The parents of a toddler from Canada who died of meningitis are on trial because they allegedly tried to cure his worsening symptoms with various home remedies until it was too late.
The child had been ill for weeks, with symptoms including a runny nose, fever, and breathing troubles, his mother, Collet Stephan, told police, according to CBC.
Collet and her husband, David, own a supplements company called Truehope Nutritional Support, which has faced legal troubles in the past, according to CBC.
The mother said she asked a nurse friend to check on her child and was told the baby may have meningitis.
However, police say Collet and her husband David didn't take their son to a doctor. Instead, they allegedly treated him with a variety of home remedies to boost immunity.
These treatments allegedly included maple syrup mixed with water; juice with frozen fruit; and a concoction of garlic, ginger root, and apple cider vinegar, among other things, CBC reported.
The couple also visited a naturopathic doctor, the Global News reported, who suggested a viral meningitis treatment, but didn't examine Ezekiel.
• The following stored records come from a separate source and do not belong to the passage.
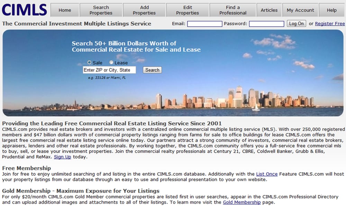The image size is (346, 211).
Task: Click the Email input field
Action: point(204,24)
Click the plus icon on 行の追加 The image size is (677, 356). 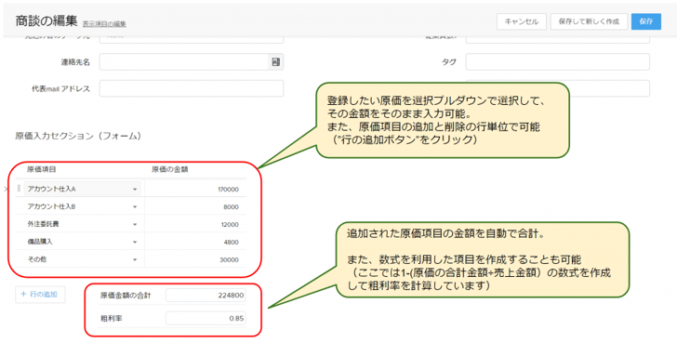[x=24, y=295]
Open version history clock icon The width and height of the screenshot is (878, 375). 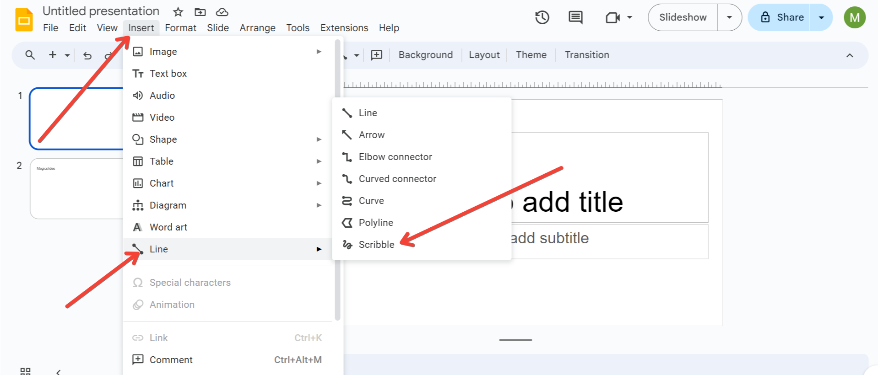click(542, 18)
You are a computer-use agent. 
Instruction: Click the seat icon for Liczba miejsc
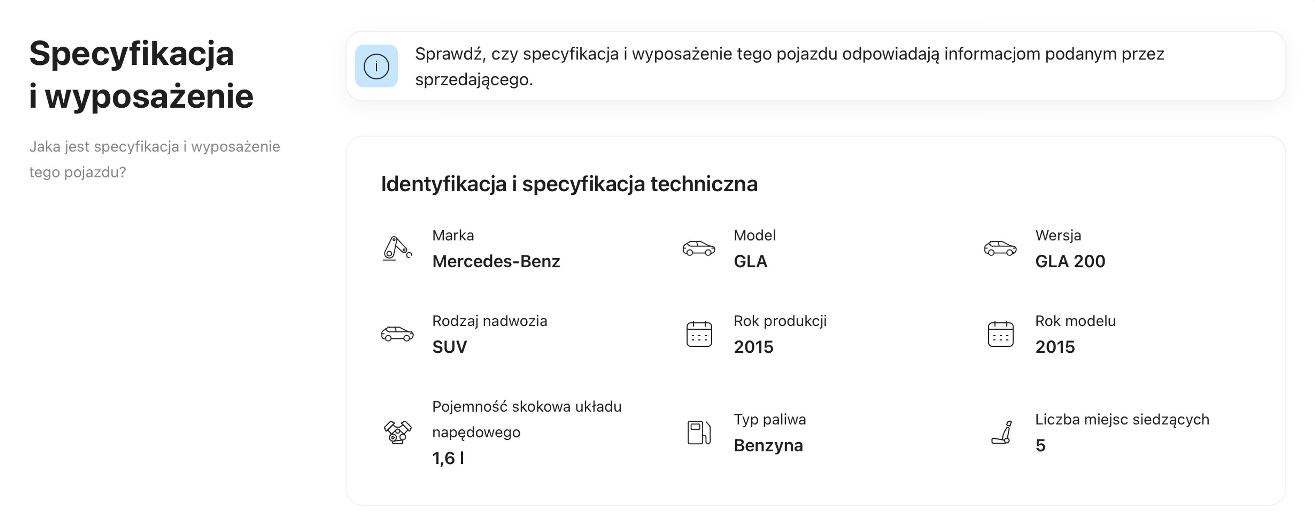[1001, 432]
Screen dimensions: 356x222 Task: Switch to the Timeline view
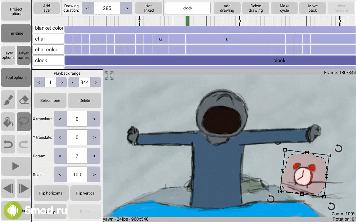tap(16, 33)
Meanwhile, the child was becoming stiff and lethargic, according to police.
The couple said they saw improvements in Ezekiel after giving him the natural treatments, but then he suddenly stopped breathing. They called an ambulance, but the child died five days later, CBC reported.
The couple is now on trial on charges that they failed to "provide the necessities of life" for their son. The couple have been vocal on Facebook about their case, which they characterize as a fight against the "vaccine agenda."
According to posts on the couple's Facebook page, the couple believes the government is trying to "compel" people to vaccinate children "through fear of criminal prosecution."
"The situation that Collet and I find ourselves in, is that there is an organization that is attempting to offer our family up on the sacrificial altar of the vaccine industry," one of the posts reads.
The couple has set up various fundraising pages for their cause, but some have been shut down.
On Monday, prosecutor Clayton Giles told jurors in the case that the couple had not intended to kill their son, but were clearly negligent in their care of him.
"I'm not saying they killed him, abused him, or ignored him — they loved him," he said. "They didn't take him to a doctor until it was too late — far too late."
A previous version of this story said Ezekiel died of viral meningitis, when he was merely offered a treatment for that type of the disease.